Figure 1. Mechanisms of alveolar epithelial health and lung injury. The cartoon shows alveoli under baseline conditions (left) in which alveolar epithelial type 1 (AT1) and type 2 (AT2) cells underlie the alveolar lining layer. The glycocalyx extends from the epithelial surface. (Note: the glycocalyx size is exaggerated.) AT1 cells span multiple alveoli through the pores of Kohn in human lungs (1), and AT1, AT2, and microvascular endothelial cells (2) are heterogeneous groups comprised of subpopulations. AT2-cell-derived GM-CSF (3) maintains the lung resident alveolar macrophage population in healthy adult lungs. In lung injury (right), alveolar epithelial cell damage, junctional and Na,K-ATPase protein loss (4), and surfactant dysfunction lead to edema fluid accumulation in airspaces. (5Alveolar responses to injury: Glycocalyx shedding promotes airspace neutrophil recruitment and activation. (6Epithelial–endothelial crosstalk: ROS release from the injured alveolar epithelium causes mitochondrial depolarization and cytoskeletal destabilization in the epithelium-adjacent endothelium. (7a,bAlveolar epithelial cell–cell communication: (7a) Inhaled S. aureus form microaggregates in structural alveolar niches, where localized increases in cytosolic Ca2+ spread (7b) through alveolar epithelial gap junctions to induce widespread alveolar edema. (8a,bReciprocal signaling between the alveolar epithelium and immune cells: (8a) Interferon alpha secretion by influenza-infected AT2 cells induces secretion of TNF-related apoptosis-induced ligand (TRAIL) by recruited macrophages, inducing signaling to the uninfected alveolar epithelium, which leads to epithelial loss of Na,K-ATPase protein. (8b) Alveolar macrophages directly interact with the alveolar epithelium via gap junctions to communicate anti-inflammatory cytosolic Ca2+ signals, limiting lung injury.

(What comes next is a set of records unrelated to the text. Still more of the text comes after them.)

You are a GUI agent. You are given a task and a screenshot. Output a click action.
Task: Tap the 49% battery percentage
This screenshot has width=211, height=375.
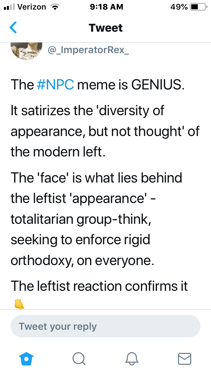coord(179,7)
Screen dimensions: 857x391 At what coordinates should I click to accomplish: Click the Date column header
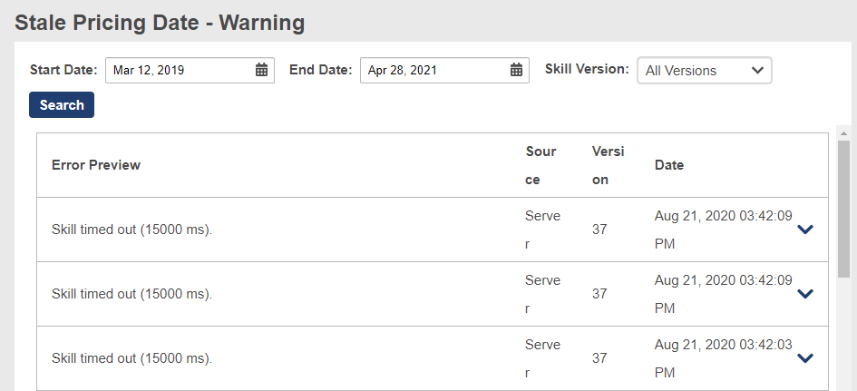pyautogui.click(x=669, y=165)
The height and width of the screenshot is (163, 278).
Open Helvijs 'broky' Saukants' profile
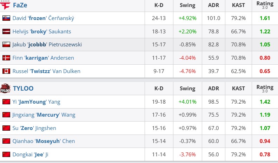coord(41,32)
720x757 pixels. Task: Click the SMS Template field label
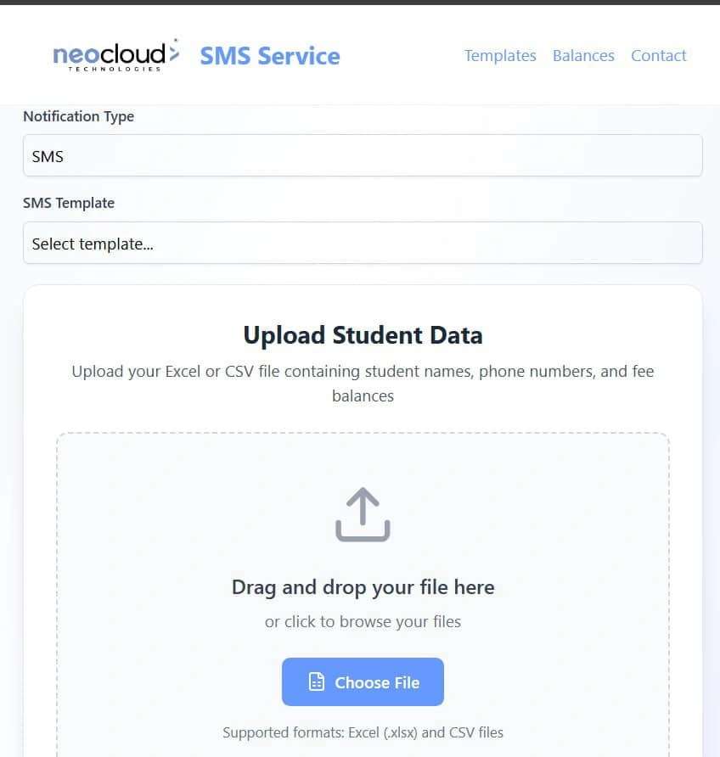(69, 203)
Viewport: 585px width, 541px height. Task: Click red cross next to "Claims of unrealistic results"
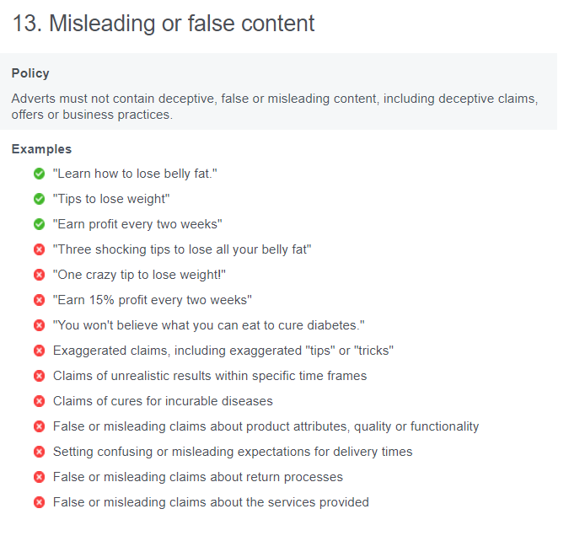pos(39,376)
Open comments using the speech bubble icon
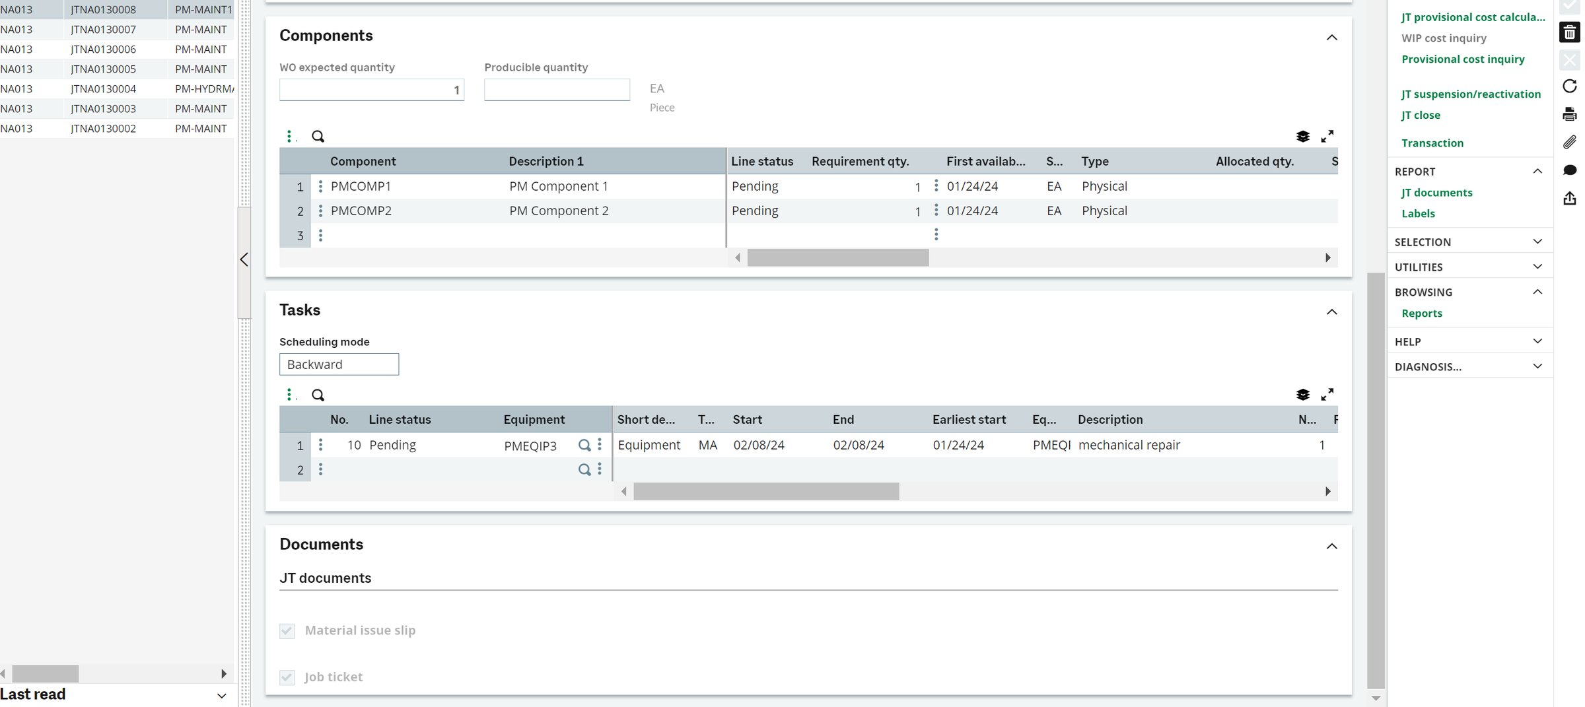This screenshot has width=1585, height=707. [x=1569, y=170]
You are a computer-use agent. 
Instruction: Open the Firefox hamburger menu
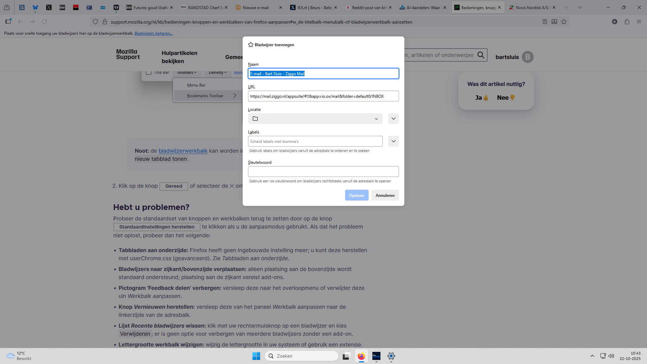tap(639, 22)
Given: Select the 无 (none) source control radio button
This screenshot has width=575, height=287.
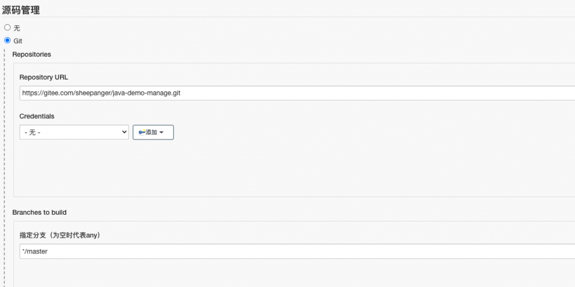Looking at the screenshot, I should (7, 27).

The alveolar barrier facilitates gas exchange between air and blood compartments of the lung. As reviewed by Weibel [1], the body’s metabolic needs require that gas exchange be efficient; thus, the alveolar barrier must be thin and extensive. AT1 cells are well-suited to gas exchange owing to their attenuated cytoplasmic leaflets, which are in many places less than 0.2 µm thick and spread broadly across adjacent alveoli to span an average surface area of 5000 µm2 per cell in human lungs [1][2][3][4]. AT2 cells have a smaller apical surface area of approximately 200 µm2 per cell but are more numerous [3]. Across the mammalian spectrum, increased body mass correlates primarily with increased AT1 and AT2 cell number [5], resulting in an average alveolar epithelial surface area of more than 100 m2 in adult human lungs [2][6]—a remarkable size.

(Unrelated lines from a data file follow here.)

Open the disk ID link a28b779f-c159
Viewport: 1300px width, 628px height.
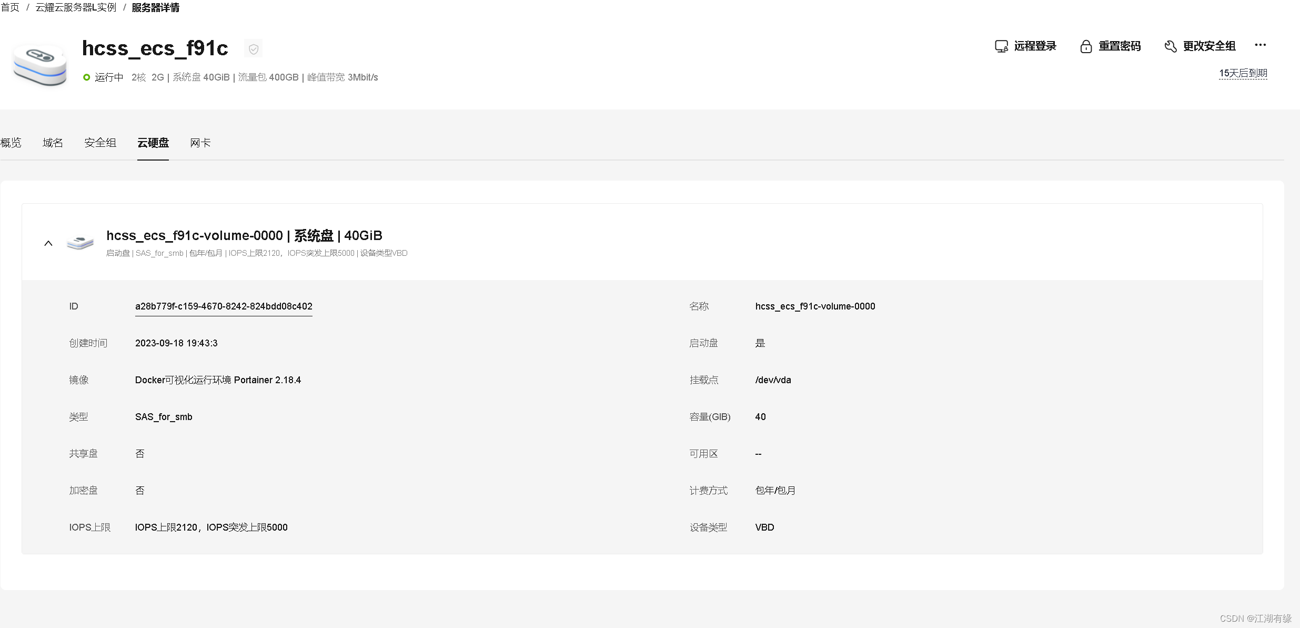[x=224, y=306]
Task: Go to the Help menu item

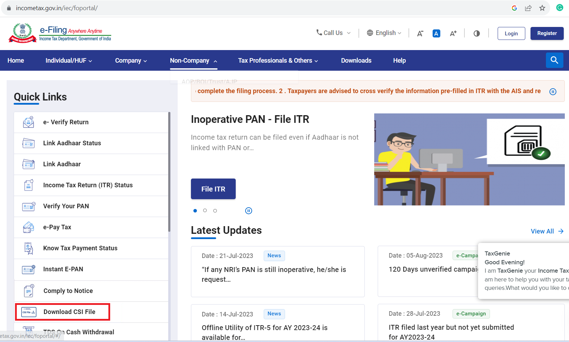Action: (x=399, y=61)
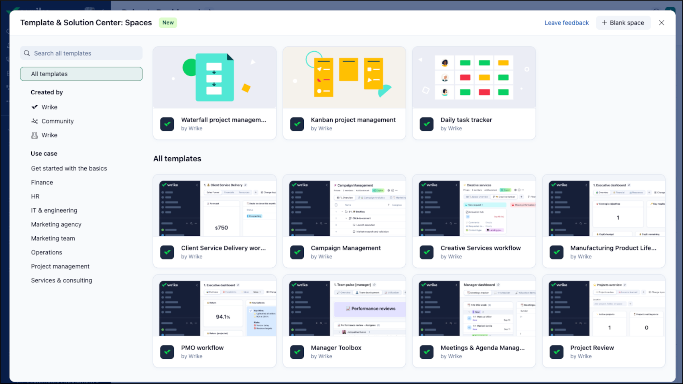Click the Wrike logo beside Kanban project management
The height and width of the screenshot is (384, 683).
click(x=297, y=124)
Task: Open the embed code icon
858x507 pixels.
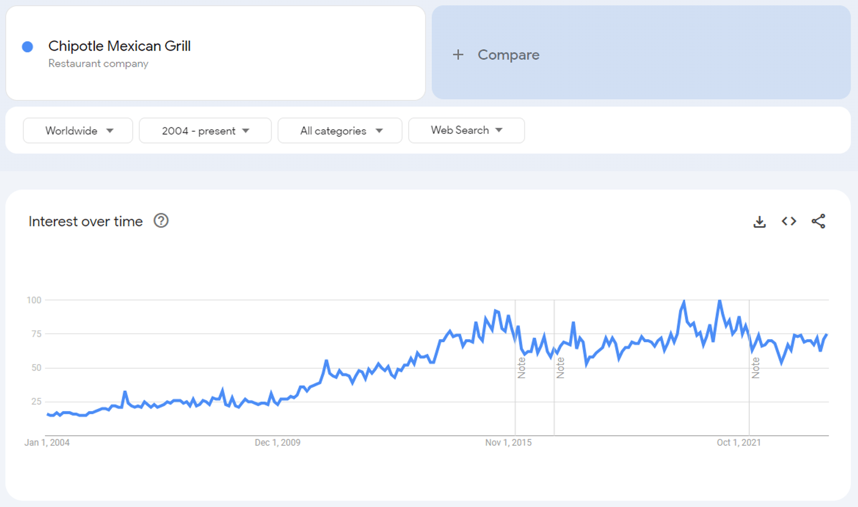Action: [x=789, y=221]
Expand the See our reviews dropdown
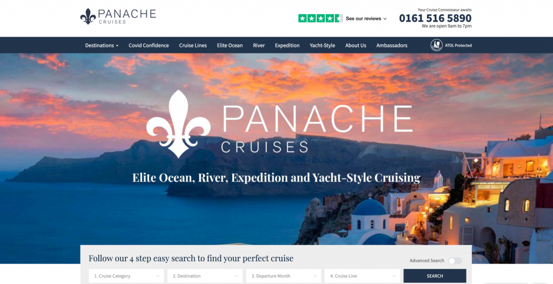Screen dimensions: 553x284 (x=366, y=18)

The alveolar lining layer is located between the apical alveolar epithelial surface and alveolar airspace. It is thin and continuous but pools at alveolar curvatures, where alveolar septa converge [7]. The lining layer consists of two phases: an aqueous hypophase in contact with the alveolar epithelium and a surfactant film that forms the air–liquid interface [8][9]. The hypophase contains reserve surfactant material [8][9] and the alveolar epithelial glycocalyx—a multilayered structure of proteoglycans and glycoproteins anchored to apical membranes of alveolar epithelial cells (reviewed in [10]).

2. Alveolar Epithelial Homeostatic Function

Homeostatic functions of the alveolar epithelium maintain the integrity of the apical lung surface and ensure that the alveolar airspaces remain air-filled for gas exchange. Maintenance of air-filled alveoli requires that the alveolar epithelium secrete surfactant and hypophase liquid and resist mechanical forces, including microvascular hydrostatic pressure, that tend to drive fluid from microvessels into airspaces (reviewed in [1]). Maintenance of apical lung surface integrity requires that the alveolar epithelium defend itself against inhaled pathogens and undergo basal cell turnover as needed.
The alveolar epithelial barrier restricts the paracellular passage of molecules, ions, and liquid into alveolar airspaces [11][12][13][14]. Epithelial barrier permeability is determined primarily by the expression and regulation of tight junctional proteins, particularly those of the claudin family [12][15][16][17]. Adherens junction proteins and ion transport-independent functions of the epithelial Na,K-ATPase contribute to barrier function by promoting epithelial and junctional protein integrity [18][19][20][21] (reviewed in [22][23][24]). Under basal conditions, therefore, junctional and Na,K-ATPase proteins separate the alveolar epithelial apical and basolateral membranes to establish epithelial polarity and regulate the paracellular movement of solutes and liquid, thereby preventing spontaneous edema formation and maintaining airspaces for gas exchange. However, when excess fluid is introduced into alveolar airspaces, apical epithelial Na+ channels (ENaC) and the basolateral Na,K-ATPase drive transepithelial Na+ uptake [25][26][27][28][29][30], generating electrochemical and osmotic gradients that induce absorption of Cl and water. The excess liquid is likely resorbed by the lymphatic system via the interstitium [31][32].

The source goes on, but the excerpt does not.